Wake is a cancelled American action thriller film written by Christopher Borrelli. The film had Ben Kingsley, Piper Perabo, Cameron Monaghan and Ellen Burstyn set to star. Filming began on February 16, 2015 in Cleveland, which halted on February 26 due to financial issues. It was then expected to resume production in 2–3 weeks, but it was postponed for an indefinite time after actor Bruce Willis and director John Pogue left the film due to financing and scheduling issues.

== Premise ==
Red Forrester returns to his childhood home on a remote island to his very family after years of being banished by his family.

== Cast ==
- Ben Kingsley
- Piper Perabo as Claire Forrester
- Cameron Monaghan
- Ellen Burstyn

== Production ==
The project was first announced by Deadline in December 2014 that John Pogue would direct the action film Wake based on the script by Christopher Borrelli, which Benaroya Pictures would produce along with Exclusive Media, DMG, and Circle of Confusion. On January 14, 2015, Bruce Willis was set to star for the lead role to play a sociopath Red Forrester, who returns to his childhood home on a remote island for his brother's wake. On February 6, Ben Kingsley also joined the cast of the film. On February 20, Piper Perabo was set to play the role of Claire Forrester, the dead man's widow who is also a Red's former lover. Cameron Monaghan and Ellen Burstyn would also be starring in the film.

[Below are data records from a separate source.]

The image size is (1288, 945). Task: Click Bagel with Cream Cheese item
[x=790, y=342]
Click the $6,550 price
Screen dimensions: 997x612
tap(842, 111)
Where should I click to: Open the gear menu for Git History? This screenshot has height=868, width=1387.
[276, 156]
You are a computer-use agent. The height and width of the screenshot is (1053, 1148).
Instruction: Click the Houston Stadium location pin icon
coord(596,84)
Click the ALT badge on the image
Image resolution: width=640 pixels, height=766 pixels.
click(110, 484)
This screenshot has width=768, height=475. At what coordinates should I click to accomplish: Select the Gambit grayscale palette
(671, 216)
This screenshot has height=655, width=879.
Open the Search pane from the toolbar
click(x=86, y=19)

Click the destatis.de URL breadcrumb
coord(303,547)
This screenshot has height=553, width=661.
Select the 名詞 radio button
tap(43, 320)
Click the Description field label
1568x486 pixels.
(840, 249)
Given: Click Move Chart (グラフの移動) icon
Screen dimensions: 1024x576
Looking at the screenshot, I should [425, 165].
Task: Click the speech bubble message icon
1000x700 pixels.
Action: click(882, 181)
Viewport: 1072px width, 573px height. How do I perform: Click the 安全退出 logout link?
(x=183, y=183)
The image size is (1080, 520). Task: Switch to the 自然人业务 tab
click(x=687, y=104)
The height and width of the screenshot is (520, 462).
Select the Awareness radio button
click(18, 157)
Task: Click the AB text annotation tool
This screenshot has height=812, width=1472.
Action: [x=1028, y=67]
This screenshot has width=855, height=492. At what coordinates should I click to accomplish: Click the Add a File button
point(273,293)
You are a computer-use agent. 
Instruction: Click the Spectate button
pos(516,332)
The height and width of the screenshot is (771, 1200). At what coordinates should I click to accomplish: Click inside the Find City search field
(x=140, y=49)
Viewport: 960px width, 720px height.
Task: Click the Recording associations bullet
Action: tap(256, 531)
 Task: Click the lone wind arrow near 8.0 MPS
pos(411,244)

=== Filming and cancellation ===
Principal photography began on February 16, 2015 in Cleveland, Ohio. The whole film was to be shot in Northeast Ohio and filming was intended to end on April 17, 2015. On February 26, 2015, Deadline revealed that the production on the film had shut down due to financial problems, and Benaroya Pictures confirmed that they were working quickly to get help to resume the principal photography in approximately 2–3 weeks. On April 2, 2015, it was confirmed that Willis and director Pogue had left the project due to financial and schedule issues, producer Avi Lerner was also circling to finance the film but didn't signed on.